**Exercise objective**
Report how many lines in the entries below contain the string "resolution", matching case exactly. Give only the number.

**Data records**
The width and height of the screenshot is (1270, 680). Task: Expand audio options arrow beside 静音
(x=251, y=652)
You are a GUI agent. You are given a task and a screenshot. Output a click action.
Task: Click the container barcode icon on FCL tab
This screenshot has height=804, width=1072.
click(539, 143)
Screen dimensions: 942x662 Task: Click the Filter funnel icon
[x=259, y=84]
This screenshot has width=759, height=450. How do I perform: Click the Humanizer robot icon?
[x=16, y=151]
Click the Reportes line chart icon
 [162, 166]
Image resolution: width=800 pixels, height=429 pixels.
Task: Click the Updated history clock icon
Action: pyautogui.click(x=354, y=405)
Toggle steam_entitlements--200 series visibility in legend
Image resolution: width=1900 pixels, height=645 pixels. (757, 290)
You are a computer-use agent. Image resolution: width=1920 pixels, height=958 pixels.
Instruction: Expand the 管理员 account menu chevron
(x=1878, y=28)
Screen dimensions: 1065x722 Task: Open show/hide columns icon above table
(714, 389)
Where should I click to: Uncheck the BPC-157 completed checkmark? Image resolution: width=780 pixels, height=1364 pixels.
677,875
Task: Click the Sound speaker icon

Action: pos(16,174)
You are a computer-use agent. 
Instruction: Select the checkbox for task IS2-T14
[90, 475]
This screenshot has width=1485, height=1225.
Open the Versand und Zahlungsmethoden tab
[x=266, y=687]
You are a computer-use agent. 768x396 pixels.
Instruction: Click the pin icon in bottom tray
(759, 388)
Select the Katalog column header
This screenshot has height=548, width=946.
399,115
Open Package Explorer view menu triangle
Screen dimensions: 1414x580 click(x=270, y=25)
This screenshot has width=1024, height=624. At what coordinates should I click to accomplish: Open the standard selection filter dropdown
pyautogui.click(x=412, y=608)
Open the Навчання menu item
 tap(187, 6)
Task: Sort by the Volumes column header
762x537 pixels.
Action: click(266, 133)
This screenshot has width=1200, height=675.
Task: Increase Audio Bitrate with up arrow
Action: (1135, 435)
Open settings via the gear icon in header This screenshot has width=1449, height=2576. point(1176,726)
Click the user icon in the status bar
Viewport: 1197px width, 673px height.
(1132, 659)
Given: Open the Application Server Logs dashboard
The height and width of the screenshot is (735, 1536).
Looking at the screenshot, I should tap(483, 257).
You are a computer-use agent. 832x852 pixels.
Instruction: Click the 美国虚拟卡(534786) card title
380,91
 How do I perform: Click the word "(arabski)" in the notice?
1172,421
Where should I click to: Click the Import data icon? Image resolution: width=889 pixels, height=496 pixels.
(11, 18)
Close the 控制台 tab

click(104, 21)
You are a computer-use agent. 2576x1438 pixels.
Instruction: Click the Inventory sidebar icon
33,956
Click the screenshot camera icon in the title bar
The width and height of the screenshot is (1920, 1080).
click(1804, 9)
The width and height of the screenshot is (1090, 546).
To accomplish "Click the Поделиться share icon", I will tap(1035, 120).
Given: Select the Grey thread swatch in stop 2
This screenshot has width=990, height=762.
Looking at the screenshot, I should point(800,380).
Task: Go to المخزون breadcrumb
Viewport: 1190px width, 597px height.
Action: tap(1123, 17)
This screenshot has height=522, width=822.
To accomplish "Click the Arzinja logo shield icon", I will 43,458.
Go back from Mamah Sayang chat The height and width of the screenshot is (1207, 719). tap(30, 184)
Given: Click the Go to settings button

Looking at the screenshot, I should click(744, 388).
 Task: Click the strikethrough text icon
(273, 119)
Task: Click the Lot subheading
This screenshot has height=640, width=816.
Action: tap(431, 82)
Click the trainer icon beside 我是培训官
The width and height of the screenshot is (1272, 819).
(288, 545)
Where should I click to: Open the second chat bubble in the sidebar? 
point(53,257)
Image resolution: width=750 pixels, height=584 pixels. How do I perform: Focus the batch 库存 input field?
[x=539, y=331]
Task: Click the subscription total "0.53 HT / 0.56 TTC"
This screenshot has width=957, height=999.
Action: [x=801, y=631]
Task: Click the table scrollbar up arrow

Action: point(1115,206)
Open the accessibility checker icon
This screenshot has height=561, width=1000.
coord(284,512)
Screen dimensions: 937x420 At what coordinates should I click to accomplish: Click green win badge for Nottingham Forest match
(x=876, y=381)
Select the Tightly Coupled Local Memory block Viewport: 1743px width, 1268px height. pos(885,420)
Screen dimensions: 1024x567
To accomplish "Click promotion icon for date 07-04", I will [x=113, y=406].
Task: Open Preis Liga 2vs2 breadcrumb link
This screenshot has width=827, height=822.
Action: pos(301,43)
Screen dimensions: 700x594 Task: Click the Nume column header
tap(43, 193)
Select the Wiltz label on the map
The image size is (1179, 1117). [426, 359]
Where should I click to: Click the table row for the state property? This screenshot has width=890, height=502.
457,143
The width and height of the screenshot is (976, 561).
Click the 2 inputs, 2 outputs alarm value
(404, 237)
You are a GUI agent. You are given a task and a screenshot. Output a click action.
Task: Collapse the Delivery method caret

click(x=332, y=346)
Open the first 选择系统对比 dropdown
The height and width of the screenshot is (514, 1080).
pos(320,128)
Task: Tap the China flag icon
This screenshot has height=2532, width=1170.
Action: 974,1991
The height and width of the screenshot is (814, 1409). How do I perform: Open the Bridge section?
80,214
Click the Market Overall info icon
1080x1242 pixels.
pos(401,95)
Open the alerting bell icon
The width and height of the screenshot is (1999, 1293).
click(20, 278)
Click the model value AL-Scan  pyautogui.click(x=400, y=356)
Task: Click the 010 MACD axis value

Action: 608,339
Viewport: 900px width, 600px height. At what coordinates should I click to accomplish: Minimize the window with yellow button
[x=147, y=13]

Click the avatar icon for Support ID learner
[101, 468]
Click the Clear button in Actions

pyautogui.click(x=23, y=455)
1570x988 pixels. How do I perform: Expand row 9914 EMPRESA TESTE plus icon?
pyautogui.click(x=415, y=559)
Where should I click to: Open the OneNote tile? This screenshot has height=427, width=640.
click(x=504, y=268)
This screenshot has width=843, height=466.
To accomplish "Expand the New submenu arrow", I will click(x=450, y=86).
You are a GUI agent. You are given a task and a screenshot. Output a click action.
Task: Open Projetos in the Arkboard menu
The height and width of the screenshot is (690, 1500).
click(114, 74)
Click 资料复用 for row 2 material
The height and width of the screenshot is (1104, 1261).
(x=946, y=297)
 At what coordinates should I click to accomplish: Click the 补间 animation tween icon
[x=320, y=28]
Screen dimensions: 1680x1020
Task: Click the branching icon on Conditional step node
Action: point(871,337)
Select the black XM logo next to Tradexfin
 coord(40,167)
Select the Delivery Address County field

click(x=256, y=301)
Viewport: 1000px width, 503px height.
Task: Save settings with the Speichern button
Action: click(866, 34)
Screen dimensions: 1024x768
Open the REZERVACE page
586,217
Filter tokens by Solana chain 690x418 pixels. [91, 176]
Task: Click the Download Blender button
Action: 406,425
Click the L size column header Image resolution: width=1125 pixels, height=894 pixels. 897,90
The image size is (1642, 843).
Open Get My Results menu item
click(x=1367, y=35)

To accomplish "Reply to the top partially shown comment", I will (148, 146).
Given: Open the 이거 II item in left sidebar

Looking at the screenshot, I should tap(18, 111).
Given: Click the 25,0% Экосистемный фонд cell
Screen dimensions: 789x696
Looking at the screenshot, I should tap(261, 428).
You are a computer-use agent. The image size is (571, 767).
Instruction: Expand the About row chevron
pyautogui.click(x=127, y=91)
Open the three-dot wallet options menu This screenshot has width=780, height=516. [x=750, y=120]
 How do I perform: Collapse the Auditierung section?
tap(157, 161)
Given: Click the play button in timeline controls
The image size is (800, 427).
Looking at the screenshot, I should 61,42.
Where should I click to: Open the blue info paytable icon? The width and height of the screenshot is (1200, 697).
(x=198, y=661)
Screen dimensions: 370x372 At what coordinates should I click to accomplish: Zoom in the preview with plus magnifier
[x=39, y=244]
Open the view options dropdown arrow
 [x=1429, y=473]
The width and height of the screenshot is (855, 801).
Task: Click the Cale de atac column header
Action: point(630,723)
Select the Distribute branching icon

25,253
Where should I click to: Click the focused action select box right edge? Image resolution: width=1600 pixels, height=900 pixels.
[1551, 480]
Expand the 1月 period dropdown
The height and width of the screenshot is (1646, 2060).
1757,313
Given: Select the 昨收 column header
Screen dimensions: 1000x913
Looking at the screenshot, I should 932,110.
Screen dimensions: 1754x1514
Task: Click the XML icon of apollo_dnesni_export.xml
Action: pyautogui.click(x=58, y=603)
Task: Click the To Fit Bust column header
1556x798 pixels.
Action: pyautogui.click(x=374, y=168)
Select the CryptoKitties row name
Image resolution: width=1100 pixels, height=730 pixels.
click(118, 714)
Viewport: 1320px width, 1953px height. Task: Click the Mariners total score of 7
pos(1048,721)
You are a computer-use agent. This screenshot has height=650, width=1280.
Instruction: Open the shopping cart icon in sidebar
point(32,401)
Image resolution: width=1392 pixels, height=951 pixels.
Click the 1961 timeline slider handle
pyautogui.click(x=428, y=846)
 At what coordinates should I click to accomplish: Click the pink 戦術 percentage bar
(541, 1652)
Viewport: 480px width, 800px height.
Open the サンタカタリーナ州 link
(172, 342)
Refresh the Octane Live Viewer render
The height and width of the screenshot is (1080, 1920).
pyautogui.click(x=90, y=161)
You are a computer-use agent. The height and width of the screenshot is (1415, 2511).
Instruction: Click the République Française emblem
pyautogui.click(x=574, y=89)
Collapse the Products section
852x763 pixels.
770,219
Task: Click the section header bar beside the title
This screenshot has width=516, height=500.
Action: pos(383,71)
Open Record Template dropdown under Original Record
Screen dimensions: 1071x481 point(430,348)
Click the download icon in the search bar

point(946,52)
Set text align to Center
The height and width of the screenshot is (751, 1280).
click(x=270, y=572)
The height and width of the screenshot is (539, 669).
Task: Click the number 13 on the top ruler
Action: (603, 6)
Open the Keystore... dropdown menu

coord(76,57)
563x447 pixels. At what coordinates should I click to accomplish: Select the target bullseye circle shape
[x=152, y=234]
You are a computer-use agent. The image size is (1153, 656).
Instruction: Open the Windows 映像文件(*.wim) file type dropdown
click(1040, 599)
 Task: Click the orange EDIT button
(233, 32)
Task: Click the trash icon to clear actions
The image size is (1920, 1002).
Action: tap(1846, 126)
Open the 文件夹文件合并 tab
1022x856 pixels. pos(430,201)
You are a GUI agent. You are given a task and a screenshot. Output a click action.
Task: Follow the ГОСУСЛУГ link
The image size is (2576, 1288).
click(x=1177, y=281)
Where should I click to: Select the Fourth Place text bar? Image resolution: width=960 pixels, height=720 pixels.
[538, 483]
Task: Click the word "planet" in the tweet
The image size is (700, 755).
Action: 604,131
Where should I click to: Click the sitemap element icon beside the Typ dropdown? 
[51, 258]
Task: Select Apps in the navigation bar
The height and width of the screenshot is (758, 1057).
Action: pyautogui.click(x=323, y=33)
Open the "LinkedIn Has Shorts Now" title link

**Expected output**
11